**WHAT TO DO:**
For the listing that follows, report how many lines contain the word "plus", giving the number and no other text.

Start of PROVIDED DATA

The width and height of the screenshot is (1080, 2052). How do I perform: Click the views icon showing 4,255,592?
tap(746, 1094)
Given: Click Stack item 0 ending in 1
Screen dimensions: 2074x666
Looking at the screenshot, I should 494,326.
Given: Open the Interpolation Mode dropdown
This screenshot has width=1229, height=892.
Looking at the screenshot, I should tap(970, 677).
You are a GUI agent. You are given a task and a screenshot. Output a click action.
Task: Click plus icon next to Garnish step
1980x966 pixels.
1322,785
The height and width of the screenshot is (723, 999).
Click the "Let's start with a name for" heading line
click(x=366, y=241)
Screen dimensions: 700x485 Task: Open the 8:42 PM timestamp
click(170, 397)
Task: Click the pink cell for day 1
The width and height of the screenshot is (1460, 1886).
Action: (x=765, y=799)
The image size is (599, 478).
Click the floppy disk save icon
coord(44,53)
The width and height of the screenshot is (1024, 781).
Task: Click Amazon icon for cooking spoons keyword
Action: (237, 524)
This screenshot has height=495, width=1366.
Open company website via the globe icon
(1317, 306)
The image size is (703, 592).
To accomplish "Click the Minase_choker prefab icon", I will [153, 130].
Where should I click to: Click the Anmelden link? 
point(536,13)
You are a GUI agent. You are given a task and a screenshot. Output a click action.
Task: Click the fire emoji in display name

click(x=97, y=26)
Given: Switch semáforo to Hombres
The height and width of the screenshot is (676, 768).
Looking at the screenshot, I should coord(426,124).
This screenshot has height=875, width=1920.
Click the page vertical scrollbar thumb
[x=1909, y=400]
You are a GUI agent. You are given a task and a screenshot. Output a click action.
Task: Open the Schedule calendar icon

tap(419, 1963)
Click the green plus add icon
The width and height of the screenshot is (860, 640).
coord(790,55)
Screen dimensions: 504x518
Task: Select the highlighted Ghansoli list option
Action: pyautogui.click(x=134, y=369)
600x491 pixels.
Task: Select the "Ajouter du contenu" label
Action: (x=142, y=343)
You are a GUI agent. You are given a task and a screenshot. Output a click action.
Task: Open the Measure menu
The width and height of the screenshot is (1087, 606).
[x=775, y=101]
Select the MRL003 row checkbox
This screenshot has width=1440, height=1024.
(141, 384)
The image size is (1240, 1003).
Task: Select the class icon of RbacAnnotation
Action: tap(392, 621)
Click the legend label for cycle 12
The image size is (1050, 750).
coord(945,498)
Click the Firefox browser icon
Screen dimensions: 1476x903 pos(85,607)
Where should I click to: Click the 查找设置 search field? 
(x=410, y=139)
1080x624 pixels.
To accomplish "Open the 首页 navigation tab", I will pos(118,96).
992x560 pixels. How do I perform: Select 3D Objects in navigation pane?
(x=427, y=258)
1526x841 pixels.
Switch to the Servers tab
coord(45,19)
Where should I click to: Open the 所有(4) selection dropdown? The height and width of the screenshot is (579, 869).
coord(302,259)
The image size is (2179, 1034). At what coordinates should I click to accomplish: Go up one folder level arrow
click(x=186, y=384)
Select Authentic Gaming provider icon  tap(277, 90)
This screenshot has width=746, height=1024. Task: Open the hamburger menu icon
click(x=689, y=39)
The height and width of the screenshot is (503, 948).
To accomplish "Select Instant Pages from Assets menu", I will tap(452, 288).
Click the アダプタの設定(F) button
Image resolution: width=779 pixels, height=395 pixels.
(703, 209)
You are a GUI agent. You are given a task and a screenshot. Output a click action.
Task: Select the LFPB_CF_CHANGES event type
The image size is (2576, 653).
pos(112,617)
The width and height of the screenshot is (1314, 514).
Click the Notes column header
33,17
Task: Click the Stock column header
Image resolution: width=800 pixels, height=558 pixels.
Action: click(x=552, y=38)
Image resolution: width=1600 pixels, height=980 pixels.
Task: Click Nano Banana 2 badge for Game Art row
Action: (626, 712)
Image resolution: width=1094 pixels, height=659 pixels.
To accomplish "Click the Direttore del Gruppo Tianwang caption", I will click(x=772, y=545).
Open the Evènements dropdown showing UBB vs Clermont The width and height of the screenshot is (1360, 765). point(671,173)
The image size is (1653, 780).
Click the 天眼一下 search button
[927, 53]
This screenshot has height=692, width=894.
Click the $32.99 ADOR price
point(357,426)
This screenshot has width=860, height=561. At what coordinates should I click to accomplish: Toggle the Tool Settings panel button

End of PROVIDED DATA

**WRITTEN RESPONSE:**
2